The novel makes a clear distinction between the kind of conjuring or hoodoo that Mama Day practices and two other kinds: the trickery of Dr. Buzzard and the evil practices of Ruby. Mama Day uses her powers for benevolent purposes, healing the sick, helping women to give birth, and helping Bernice get pregnant. As she says, she gets "joy … from any kind of life." Her job is "bringing on life, knowing how to get under, around, and beside nature to give it a slight push." She works in concert with nature to help things grow, while Ruby uses spells, poisons, and herbal mixtures with graveyard dust to kill and drive insane the women whom she fears are after her man. The only time Mama Day kills is when she attracts lightning to Ruby's house in revenge for Ruby's poisoning of Cocoa. And while Dr. Buzzard also claims to heal, his remedies are fake, consisting mostly of alcohol and nothing of any real medicinal value. He also exploits the villagers' fears and beliefs in ghosts to hawk his charms and talismans.
Mama Day's practices are described in great detail to emphasize that what she possesses most of all is a vast knowledge of effective herbal remedies. She also uses her understanding of psychology, such as when she helps Bernice by giving her black and gold seeds, which, rather than possessing supernatural powers, represent her negative feelings about her mother-in-law and her hopes for her baby. Naylor therefore demystifies some of Mama Day's practices and shows the reader that her supernatural powers are natural extensions of her understanding of the "real" world.
Cultural Heritage
The lesson that Cocoa must learn in Mama Day is that she cannot escape her past. Even though she has spent the last several years in New York, in the last half of the book she must come to terms with Willow Springs and her heritage, which means the loss of "peace" that the women in her family have suffered.
George cannot help her with this because he has no past and no understanding of the rich heritage of the Day family. He does not understand why they have to put moss in their shoes when they walk in the west woods where her ancestors are buried. She can only say, "It is a tradition," and "It shows respect." He is intrigued by the "other place," the Day ancestral home, and wants to become a part of it without knowing its sad history. While Cocoa hears voices telling her that "you'll break his heart," George hears nothing and tells her that "we could defy history."

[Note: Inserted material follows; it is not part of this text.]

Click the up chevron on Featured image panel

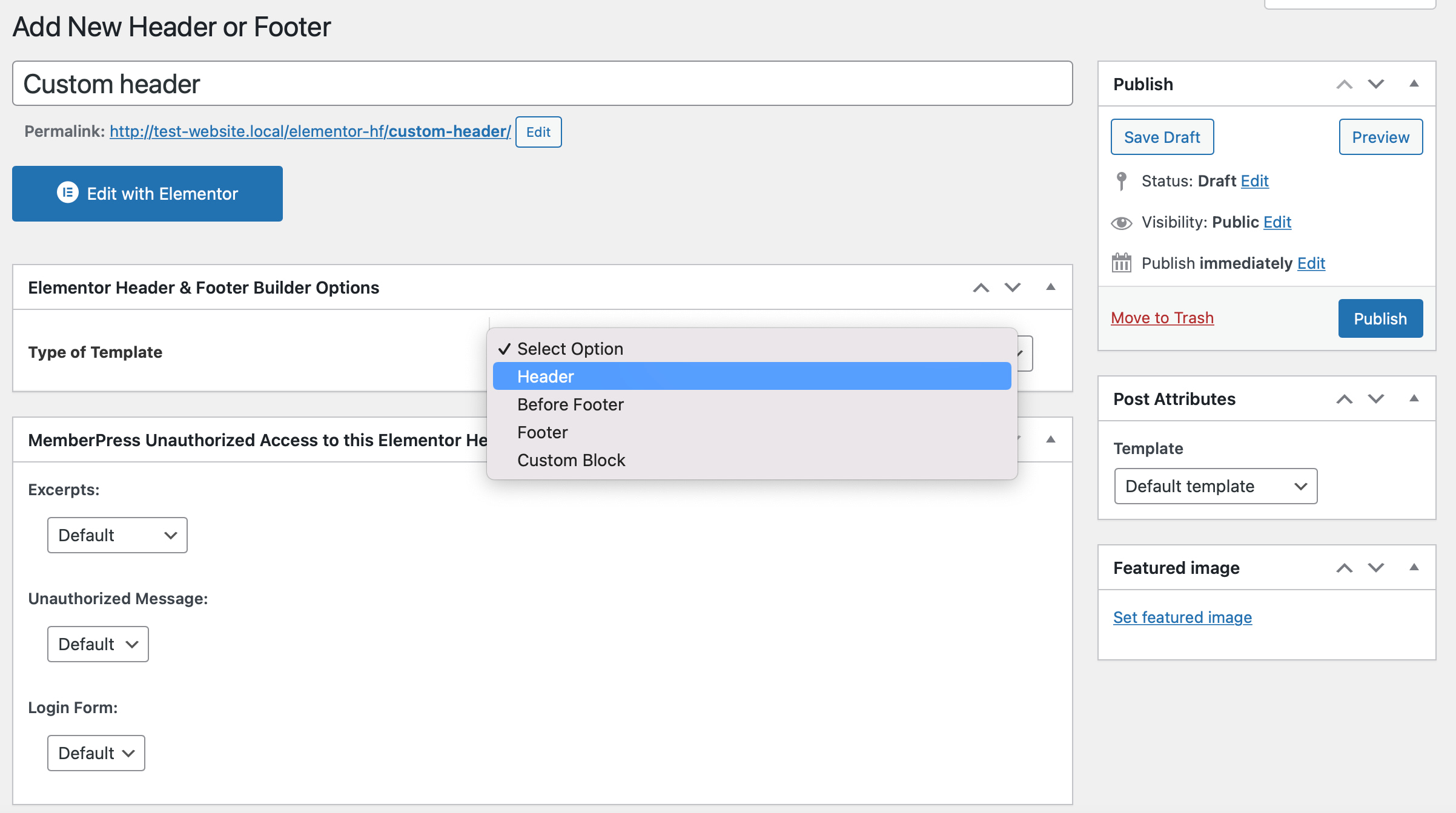click(x=1345, y=568)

When Cocoa becomes ill from Ruby's poisoning, Mama Day goes to the other place to find out what she has to do to save Cocoa. She realizes that Cocoa has put a significant part of herself in George's hands and that he must help her. When he is unable to join hands with Mama Day and make the "bridge for Baby Girl to walk over," he must sacrifice his life to save Cocoa. Only with his death and his letting go of Cocoa can Mama Day's remedies return Cocoa to health and her cultural heritage, making her the first Day to learn "the meaning of peace." And only in death can George become a part of the island and its heritage. He is buried on the island, and Cocoa names one of her sons from a subsequent marriage after him.